Stillness (Raphah): When Faith Puts It Down

Stillness (Raphah): When Faith Puts It Down

We’re on Day 4 of our 14-Day Fast, and today’s focus—and reading—is “Stillness.” It starts us right where God often starts when He wants to recalibrate a soul: not with a to-do list, but with a command that cuts through noise.

“Be still, and know that I am God.” (Psalm 46:10)

Most of us hear that verse like a gentle suggestion—calm down, breathe, try to feel peaceful. But after reading it, something in my spirit wouldn’t let me treat it like a "heartwarming" moment of serenity. I felt pushed to slow down and look closer, because sometimes what we call “stillness” is really just a dressed-up form of avoidance. And sometimes what God calls “stillness” is a decisive act of surrender.
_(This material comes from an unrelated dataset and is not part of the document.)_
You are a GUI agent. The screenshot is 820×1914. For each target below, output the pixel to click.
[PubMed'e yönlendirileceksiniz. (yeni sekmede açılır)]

In Psalm 46:10, the Hebrew word translated “be still” is רָפָה (raphah). It isn’t a noun, and it isn’t a mood. It’s a verb—and in this verse, it’s used as an imperative, a direct command.
That means Psalm 46:10 isn’t mainly telling you what to feel. It’s telling you what to do.
Raphah carries the sense of letting go, releasing, ceasing, loosening your grip.

So the verse hits different when you hear it the way the word reads:
  • Stop striving.
  • Stop gripping.
  • Stop forcing outcomes you were never built to carry.

And if you need a picture of what that kind of surrender looks like, Scripture gives us one through Moses and the rod.

In Exodus 4, Moses is holding a staff—his rod. It’s familiar. Useful. It represents what he’s leaned on and carried through life. God asks him a simple question: “What is that in your hand?” Moses answers, “A staff.” (Exodus 4:2)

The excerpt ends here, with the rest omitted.